国内企業向けの情報サービスの開発・販売を手がけるWorkVision(ワークビジョン)は、2019年7月に東芝グループから独立した際に、東芝ソリューション販売から社名を変更した。独立に伴い、同社はアドオンやカスタマイズをしないパッケージ導入を前提としたハイブリッドクラウド構成のシステムを整備し、新規顧客を開拓するマーケティング活動の仕組みを強化した。

「この会社は、切り離した方が企業価値を上げられる」

 WorkVisionのビジネスの源流は、1954年(昭和29年)設立の「川崎タイプライタ」に始まる。その後グループ内のソリューション事業を継承しながら体制を変え、2014年にグループ内のシステムソリューション事業を東芝ソリューション販売に統合した。

 転機となったのは、2017年に東芝グループ内の全子会社が受けた、業務内容の査察だった。グループ内からの受注割合が低いことを評価され、「この会社は、切り離した方が企業価値を上げられるのではないか」と、現在の株主である投資ファンド運営会社(ベーシック・キャピタル・マネジメント)から独立の提案を受けた。

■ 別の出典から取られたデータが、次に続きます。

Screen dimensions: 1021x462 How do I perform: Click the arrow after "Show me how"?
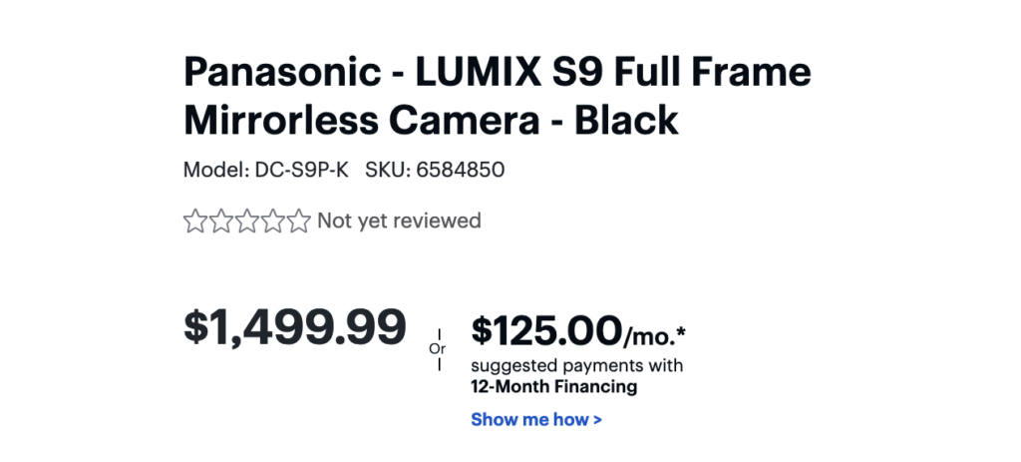pos(597,420)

 WorkVisionの取締役経営企画部長である山田顕彦氏は、当時の状況を「グループ内の仕事が少ない割に、採用や投資などでグループのルールに縛られ、事業拡大や業績向上のネックになっていた」と振り返る(写真1)。2017年下期には、従業員約530人の会社として2019年7月に独立することが決まったという。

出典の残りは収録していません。